TASK STATEMENT:
Everything from the line with "You are a computer-use" to the end of the data below, both lines included, should be transcribed exactly; please omit the pictures.

RECORDS PROVIDED:
━━━━━━━━━━━━━━━━━━━━

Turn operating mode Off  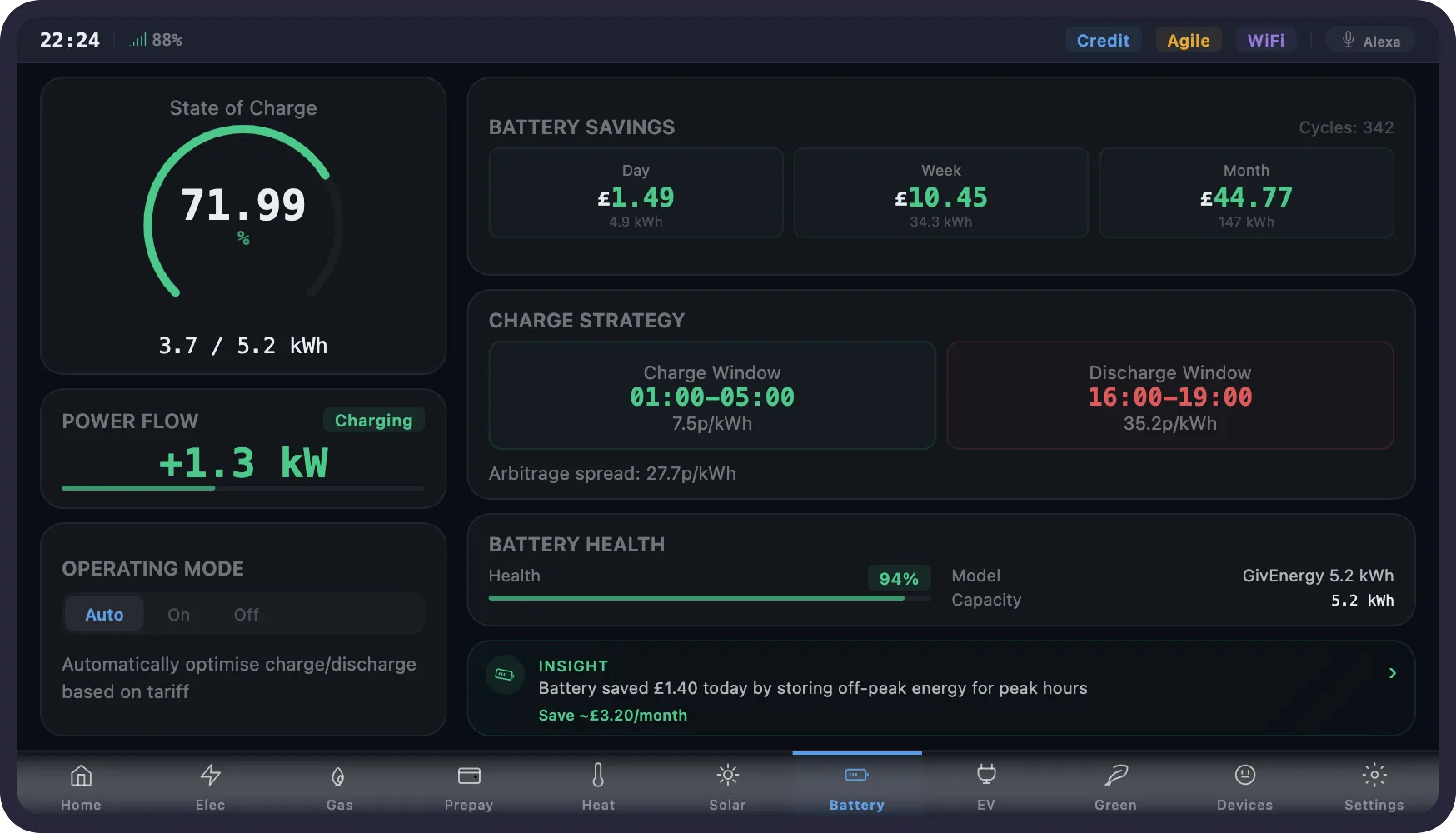click(246, 614)
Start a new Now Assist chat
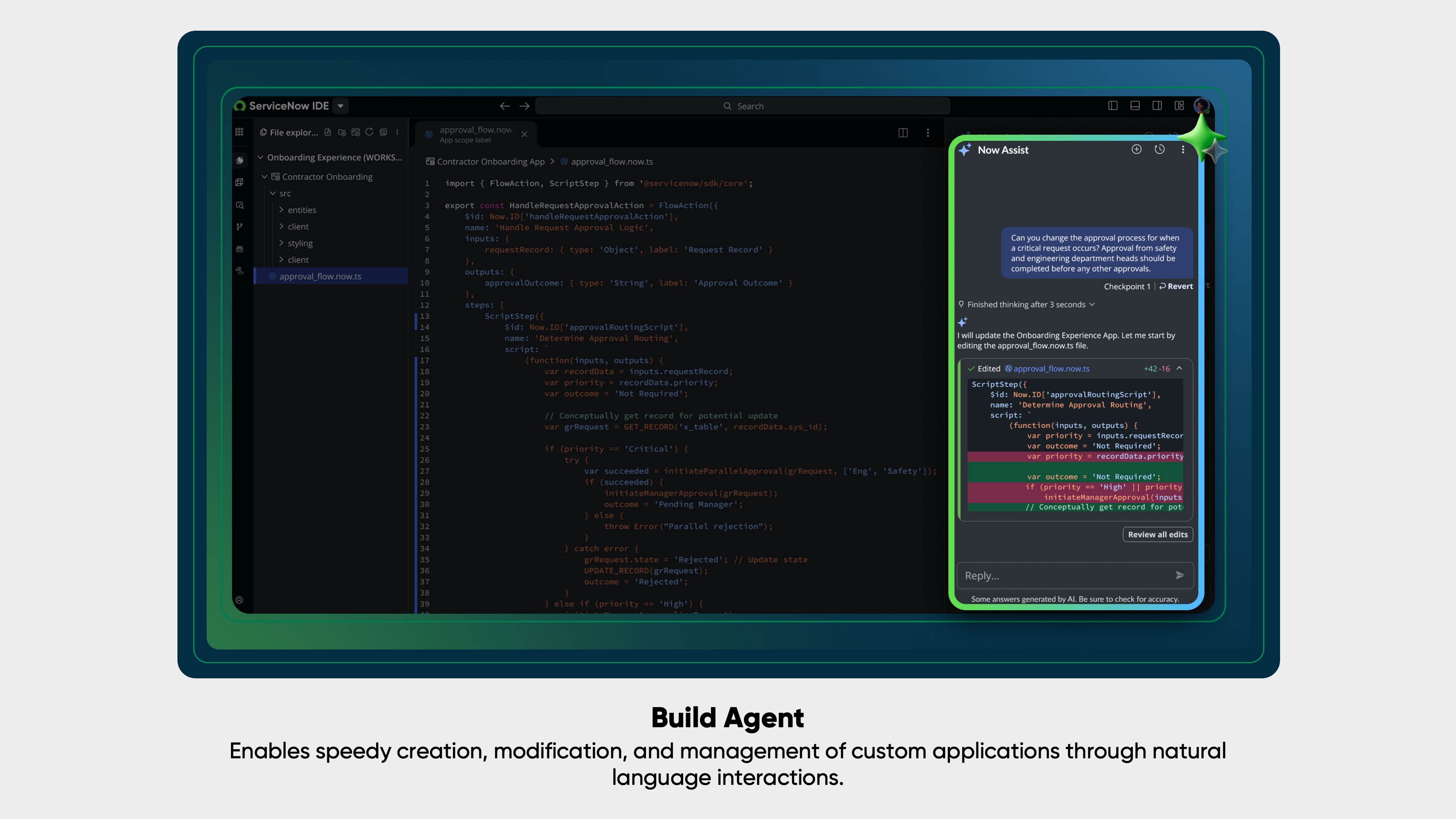 [1136, 149]
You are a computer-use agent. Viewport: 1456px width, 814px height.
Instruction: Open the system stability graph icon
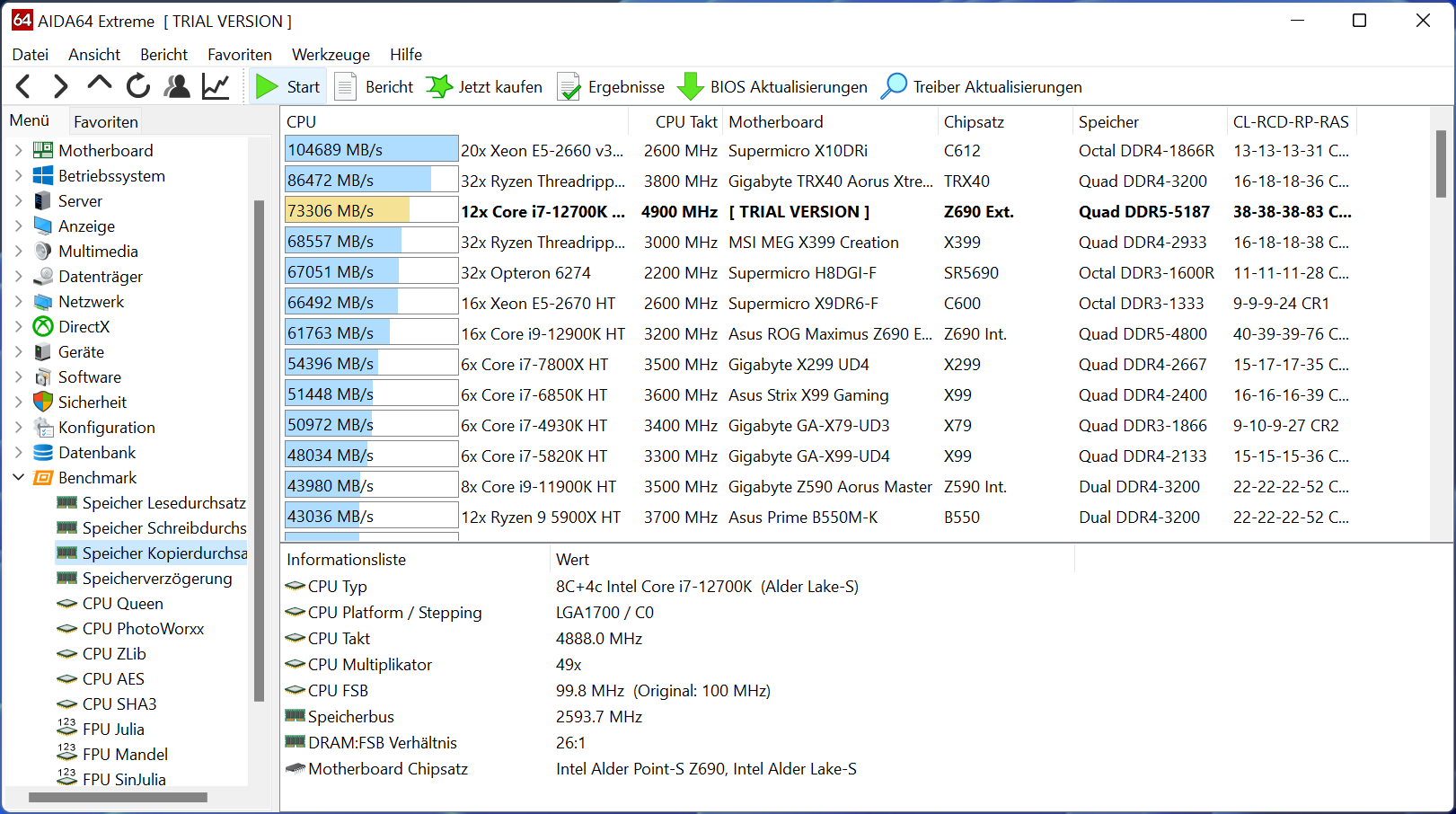[x=215, y=85]
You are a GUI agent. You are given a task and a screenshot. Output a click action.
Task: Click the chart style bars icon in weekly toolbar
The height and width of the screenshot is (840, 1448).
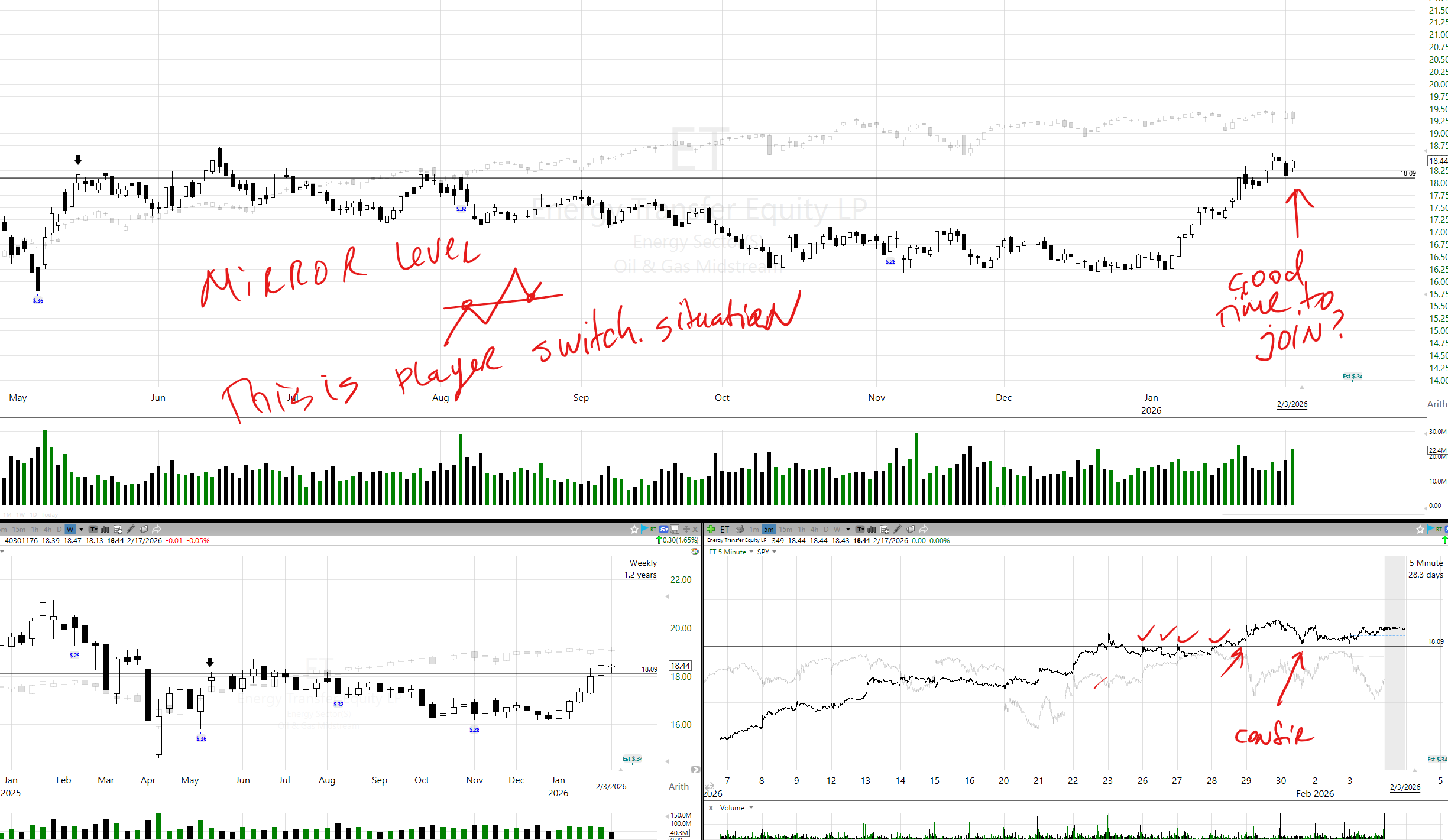105,529
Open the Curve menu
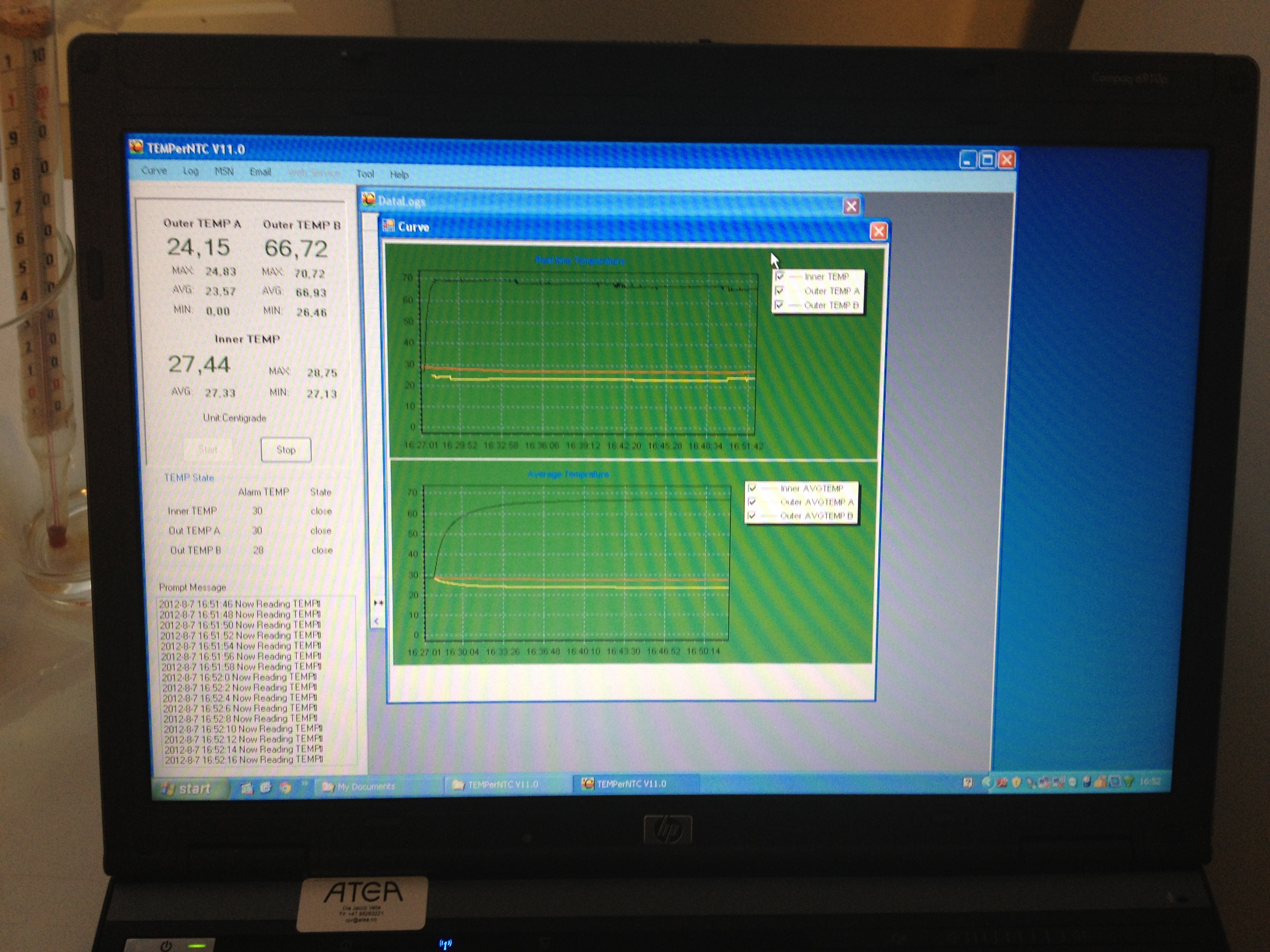The image size is (1270, 952). (x=154, y=170)
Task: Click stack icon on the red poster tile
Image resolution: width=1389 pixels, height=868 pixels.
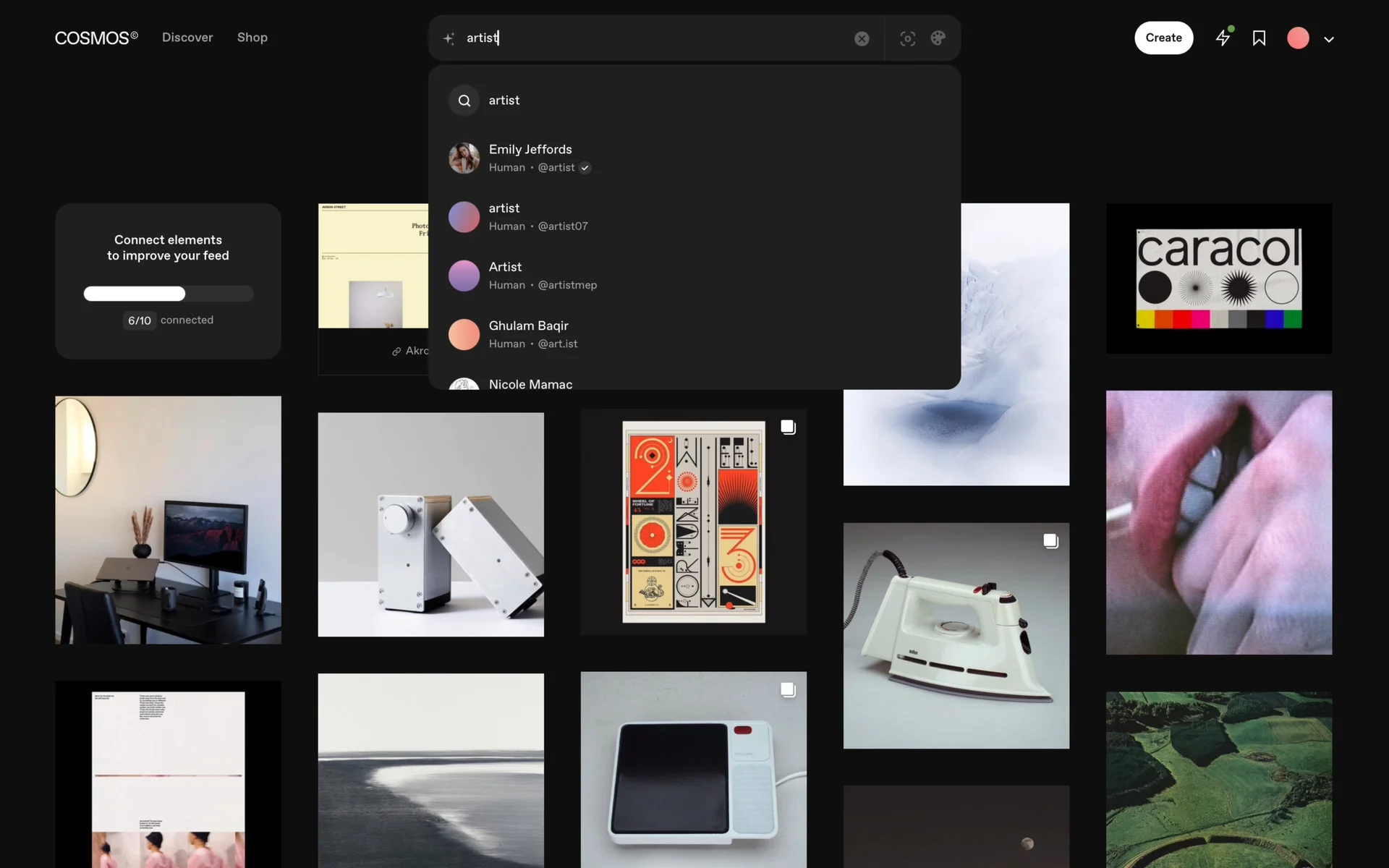Action: (x=788, y=427)
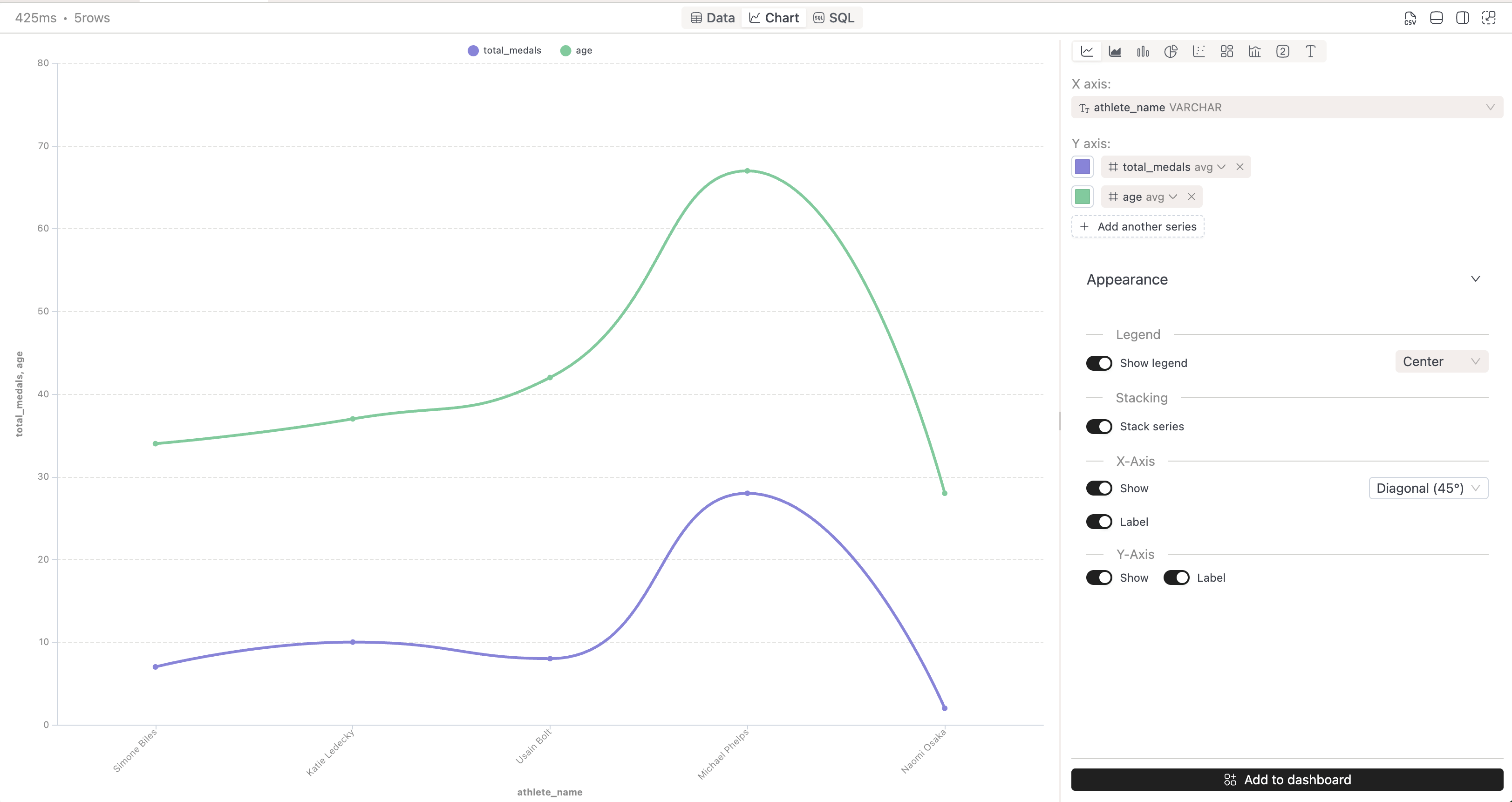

━━━━━━━━━━━━━━━━━━━━

RESPONSE FOR THIS EXERCISE:
You are a computer-use agent. Viewport: 1456px width, 814px height.
Instruction: Open the system stability graph icon
[x=215, y=85]
You are a GUI agent. You are given a task and a screenshot. Output a click action.
Task: Click the chart style bars icon in weekly toolbar
The height and width of the screenshot is (840, 1448).
105,529
Open the Curve menu
The image size is (1270, 952). (x=154, y=170)
Task: Click stack icon on the red poster tile
Image resolution: width=1389 pixels, height=868 pixels.
Action: (x=788, y=427)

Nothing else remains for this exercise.